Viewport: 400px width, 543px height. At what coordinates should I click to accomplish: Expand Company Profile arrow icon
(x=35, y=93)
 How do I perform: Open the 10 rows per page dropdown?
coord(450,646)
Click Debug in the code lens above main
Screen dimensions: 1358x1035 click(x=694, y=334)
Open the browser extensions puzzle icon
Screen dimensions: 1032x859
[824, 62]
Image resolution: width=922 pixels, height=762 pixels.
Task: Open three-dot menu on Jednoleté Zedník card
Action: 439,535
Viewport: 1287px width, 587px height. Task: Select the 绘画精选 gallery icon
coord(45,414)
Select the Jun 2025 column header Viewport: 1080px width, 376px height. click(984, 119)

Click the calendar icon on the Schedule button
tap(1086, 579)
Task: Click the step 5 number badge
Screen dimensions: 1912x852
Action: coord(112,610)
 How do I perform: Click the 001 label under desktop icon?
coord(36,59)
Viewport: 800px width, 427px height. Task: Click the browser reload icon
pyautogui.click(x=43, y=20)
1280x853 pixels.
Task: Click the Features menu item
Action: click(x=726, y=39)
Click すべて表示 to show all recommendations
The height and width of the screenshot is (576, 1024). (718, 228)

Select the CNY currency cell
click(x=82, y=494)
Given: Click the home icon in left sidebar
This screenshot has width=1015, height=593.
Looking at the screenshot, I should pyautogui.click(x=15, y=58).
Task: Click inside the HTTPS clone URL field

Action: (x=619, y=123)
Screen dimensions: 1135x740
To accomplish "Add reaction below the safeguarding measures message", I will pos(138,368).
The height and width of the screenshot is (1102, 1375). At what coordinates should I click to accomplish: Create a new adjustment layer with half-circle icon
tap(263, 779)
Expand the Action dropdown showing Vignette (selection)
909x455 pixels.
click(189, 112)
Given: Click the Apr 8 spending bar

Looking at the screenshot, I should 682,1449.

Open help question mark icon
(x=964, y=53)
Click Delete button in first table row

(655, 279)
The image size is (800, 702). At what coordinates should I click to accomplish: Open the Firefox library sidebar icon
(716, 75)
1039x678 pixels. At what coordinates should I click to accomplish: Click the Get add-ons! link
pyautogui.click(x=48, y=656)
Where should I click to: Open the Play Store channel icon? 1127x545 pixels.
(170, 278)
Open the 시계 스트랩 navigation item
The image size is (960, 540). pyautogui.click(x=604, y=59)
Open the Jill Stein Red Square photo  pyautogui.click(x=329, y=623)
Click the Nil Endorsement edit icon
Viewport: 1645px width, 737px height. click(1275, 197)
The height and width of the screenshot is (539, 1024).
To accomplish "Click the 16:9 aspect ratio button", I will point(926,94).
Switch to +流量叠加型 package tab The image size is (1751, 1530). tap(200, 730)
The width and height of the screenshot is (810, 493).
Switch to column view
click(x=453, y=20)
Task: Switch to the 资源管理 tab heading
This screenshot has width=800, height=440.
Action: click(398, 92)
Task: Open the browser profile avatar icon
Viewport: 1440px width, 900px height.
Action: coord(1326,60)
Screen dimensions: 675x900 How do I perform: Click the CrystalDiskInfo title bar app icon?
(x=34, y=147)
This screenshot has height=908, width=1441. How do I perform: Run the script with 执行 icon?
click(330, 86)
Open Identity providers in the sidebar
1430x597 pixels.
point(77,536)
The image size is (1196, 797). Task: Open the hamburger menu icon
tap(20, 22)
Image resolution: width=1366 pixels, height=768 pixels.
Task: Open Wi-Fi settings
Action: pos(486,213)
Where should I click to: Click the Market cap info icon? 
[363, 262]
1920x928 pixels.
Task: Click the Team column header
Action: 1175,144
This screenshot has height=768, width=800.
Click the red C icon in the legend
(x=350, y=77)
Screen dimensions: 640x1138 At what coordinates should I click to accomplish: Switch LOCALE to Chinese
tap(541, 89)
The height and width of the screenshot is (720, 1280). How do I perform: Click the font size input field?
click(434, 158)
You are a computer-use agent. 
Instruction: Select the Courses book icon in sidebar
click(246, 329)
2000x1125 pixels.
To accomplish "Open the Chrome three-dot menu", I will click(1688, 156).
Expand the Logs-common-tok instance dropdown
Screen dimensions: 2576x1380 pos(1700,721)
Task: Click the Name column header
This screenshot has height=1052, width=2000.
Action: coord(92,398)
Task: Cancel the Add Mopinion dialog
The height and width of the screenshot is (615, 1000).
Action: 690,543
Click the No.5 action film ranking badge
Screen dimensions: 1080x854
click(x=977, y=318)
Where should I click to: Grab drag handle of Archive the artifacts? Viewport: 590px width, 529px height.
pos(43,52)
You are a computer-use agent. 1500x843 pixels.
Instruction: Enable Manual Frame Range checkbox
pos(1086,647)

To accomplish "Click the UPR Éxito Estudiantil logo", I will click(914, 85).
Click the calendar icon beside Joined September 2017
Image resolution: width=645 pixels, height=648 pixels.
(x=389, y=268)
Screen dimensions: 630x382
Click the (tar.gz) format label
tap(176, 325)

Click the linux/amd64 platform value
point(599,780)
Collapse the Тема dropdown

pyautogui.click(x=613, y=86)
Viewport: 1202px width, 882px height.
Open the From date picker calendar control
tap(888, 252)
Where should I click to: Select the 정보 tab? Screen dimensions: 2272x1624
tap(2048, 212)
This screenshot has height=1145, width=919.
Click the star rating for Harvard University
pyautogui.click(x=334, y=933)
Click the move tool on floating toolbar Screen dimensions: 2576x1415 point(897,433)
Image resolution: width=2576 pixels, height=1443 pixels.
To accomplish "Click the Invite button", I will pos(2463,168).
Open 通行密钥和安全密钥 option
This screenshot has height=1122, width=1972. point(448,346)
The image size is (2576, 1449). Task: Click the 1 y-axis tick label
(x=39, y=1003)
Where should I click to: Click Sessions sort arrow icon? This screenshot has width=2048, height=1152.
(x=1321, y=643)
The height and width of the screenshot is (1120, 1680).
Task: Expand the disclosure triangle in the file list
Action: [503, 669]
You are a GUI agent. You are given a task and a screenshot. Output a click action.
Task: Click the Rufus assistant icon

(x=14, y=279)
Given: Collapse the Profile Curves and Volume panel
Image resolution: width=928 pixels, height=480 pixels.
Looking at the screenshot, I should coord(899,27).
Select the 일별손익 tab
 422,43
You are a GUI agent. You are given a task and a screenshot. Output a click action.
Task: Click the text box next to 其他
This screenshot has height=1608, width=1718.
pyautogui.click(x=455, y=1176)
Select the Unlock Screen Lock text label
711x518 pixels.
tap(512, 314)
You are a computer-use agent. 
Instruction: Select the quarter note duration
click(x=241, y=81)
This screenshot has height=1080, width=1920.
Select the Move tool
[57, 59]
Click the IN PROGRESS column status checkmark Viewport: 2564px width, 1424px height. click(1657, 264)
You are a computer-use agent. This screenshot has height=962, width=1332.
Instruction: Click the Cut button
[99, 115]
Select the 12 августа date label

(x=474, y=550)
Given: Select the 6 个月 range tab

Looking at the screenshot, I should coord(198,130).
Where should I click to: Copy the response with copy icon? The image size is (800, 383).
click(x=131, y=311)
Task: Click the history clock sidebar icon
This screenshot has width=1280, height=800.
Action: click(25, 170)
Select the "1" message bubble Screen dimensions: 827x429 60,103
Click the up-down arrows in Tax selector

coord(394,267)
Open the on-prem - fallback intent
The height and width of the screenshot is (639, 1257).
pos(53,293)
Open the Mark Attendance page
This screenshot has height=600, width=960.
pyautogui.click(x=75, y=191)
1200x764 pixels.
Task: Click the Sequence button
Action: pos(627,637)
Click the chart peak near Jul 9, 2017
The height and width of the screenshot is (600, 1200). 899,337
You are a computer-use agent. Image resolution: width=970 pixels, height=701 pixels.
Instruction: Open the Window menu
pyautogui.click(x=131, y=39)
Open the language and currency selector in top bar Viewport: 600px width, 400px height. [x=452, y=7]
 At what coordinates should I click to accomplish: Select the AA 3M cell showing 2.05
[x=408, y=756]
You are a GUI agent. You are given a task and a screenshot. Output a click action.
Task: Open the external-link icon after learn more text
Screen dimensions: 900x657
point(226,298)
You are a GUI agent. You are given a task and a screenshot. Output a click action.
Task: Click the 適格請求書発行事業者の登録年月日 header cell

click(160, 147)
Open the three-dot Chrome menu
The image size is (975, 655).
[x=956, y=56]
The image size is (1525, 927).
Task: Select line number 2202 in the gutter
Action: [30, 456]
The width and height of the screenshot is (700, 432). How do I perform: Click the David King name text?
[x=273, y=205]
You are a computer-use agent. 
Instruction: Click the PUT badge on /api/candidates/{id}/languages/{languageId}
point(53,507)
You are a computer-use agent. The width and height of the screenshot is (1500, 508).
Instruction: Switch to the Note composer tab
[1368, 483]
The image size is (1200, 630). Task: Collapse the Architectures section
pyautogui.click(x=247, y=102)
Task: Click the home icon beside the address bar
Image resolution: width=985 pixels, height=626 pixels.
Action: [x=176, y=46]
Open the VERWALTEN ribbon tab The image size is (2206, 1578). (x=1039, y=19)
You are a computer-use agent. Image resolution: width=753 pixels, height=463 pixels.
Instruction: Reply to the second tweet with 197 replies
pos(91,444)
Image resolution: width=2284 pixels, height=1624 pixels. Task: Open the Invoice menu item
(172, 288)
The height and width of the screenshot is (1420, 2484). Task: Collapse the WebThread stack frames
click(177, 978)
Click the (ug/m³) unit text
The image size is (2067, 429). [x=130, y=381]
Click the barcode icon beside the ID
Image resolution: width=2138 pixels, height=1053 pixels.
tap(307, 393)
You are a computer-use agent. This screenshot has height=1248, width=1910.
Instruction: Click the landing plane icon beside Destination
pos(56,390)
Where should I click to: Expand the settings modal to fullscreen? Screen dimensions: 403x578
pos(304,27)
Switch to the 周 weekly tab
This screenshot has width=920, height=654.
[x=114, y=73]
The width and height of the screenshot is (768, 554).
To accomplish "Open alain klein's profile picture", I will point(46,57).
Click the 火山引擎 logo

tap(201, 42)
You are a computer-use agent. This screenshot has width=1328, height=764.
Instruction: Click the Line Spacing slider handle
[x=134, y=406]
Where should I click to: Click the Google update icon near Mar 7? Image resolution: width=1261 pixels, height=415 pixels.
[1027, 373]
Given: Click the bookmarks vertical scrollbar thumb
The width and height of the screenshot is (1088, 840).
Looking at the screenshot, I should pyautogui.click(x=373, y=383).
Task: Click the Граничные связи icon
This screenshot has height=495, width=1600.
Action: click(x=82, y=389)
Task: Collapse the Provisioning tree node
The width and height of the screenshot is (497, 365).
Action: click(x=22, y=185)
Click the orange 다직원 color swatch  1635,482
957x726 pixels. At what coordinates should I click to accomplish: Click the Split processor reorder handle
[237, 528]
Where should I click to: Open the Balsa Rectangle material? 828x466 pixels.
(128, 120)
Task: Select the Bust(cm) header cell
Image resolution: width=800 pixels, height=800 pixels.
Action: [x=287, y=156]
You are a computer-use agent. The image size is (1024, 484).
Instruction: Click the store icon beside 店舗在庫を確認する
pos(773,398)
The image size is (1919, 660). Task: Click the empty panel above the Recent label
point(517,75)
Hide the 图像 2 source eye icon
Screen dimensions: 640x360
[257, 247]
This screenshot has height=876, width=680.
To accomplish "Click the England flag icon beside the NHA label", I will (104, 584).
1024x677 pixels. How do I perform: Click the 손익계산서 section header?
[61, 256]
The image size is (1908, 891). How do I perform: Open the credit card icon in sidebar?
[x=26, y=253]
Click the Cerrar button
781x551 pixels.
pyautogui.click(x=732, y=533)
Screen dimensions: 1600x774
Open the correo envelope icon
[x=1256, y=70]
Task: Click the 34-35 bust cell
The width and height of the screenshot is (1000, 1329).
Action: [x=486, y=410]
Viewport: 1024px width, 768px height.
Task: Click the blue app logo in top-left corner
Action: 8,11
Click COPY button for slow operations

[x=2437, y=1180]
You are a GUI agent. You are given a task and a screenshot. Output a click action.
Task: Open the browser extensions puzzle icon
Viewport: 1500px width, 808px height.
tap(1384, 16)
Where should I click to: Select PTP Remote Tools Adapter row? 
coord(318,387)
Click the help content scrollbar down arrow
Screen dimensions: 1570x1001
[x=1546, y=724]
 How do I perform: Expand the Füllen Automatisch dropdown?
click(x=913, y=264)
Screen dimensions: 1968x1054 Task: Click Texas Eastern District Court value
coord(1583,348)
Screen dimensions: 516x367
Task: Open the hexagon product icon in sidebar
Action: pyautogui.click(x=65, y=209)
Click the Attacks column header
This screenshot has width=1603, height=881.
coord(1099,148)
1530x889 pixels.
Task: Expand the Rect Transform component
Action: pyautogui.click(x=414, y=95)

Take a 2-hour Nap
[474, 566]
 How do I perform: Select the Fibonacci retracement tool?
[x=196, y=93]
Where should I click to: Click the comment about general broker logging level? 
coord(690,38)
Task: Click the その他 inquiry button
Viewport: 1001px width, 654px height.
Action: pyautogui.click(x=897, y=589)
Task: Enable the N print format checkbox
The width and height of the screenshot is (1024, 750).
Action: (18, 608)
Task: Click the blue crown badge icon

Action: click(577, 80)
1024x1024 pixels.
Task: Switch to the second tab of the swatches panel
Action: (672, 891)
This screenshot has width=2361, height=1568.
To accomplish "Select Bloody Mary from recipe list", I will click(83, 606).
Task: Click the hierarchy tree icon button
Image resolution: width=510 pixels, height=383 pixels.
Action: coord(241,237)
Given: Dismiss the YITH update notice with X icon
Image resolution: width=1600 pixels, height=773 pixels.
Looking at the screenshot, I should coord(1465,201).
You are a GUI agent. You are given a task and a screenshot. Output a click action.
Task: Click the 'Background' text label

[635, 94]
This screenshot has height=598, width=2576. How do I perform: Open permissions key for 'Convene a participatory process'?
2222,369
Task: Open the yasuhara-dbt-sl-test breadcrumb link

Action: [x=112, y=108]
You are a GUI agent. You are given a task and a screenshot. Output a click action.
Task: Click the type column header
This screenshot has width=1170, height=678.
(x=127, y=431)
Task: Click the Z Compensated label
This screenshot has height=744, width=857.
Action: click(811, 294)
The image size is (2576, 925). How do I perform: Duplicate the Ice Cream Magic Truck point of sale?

• **DO THIS**
List the lines from the one containing "Where should I click to: Click the comment" through the one containing "Action: (18, 608)", inclusive, as a JSON array of strings with one string per line and blank lines omitted.

• **FULL ANSWER**
[
  "Where should I click to: Click the comment about general broker logging level? ",
  "coord(690,38)",
  "Task: Click the その他 inquiry button",
  "Viewport: 1001px width, 654px height.",
  "Action: pyautogui.click(x=897, y=589)",
  "Task: Enable the N print format checkbox",
  "The width and height of the screenshot is (1024, 750).",
  "Action: (18, 608)"
]